In travelling through Guatemala I was convinced of the physical advantages the country possessed, though I was not blind to the indisputable fact that of all countries I have seen, Guatemala, in common with the other States of Central America, makes least use of her natural advantages, and does least to overcome those obstacles Nature has thrown in her way. My readers will pardon me, I trust, if, in briefly discussing the present outcome of the soil, I let my imagination, trained and curbed by an extended experience, suggest at the same time what the wonderfully fertile lands of Guatemala might yield, properly cultivated. While I will endeavor to guard myself from all exaggeration, I cannot conceal from myself the fact that those not familiar with tropical luxuriance of growth and fruitfulness will not fully acquit me of this fault so generally charged to travellers.
Indian Plough; a Type of Guatemaltecan Agriculture.

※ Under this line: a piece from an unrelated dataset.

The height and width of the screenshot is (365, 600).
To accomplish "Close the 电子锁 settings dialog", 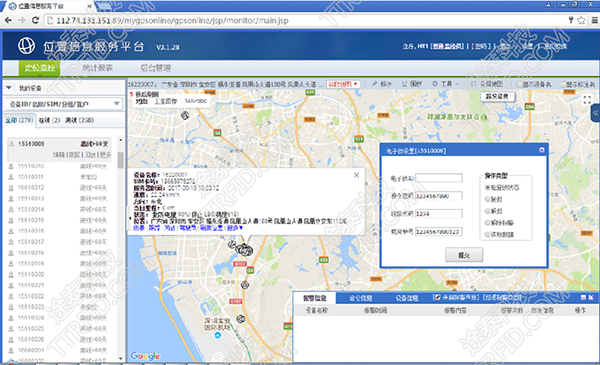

Sugar-cane.—Arranging the products to be described, not in a scientific order, but in that sequence which their commercial importance seems to suit, sugar-cane easily leads; and this in spite of the difficulties of the labor supply, which I deem of more importance than the artificial competition of the very inferior sugar-beet. It is a bold assertion that no country or climate is better suited to the culture of sugar-cane. I have watched the growth of four of the choicest varieties[52] of cane side by side with that usually cultivated on the Atlantic coast (Bourbon), compared this with the growth of cane in Louisiana, the West Indies, Guiana, the Hawaiian Islands, India, the East Indies, Egypt, and the Mauritius, and I have ascertained the cost of cultivation, expense of living, yield and freight of product to market, in all these various centres of sugar-production, in a much more elaborate way than would be in place to record in this book.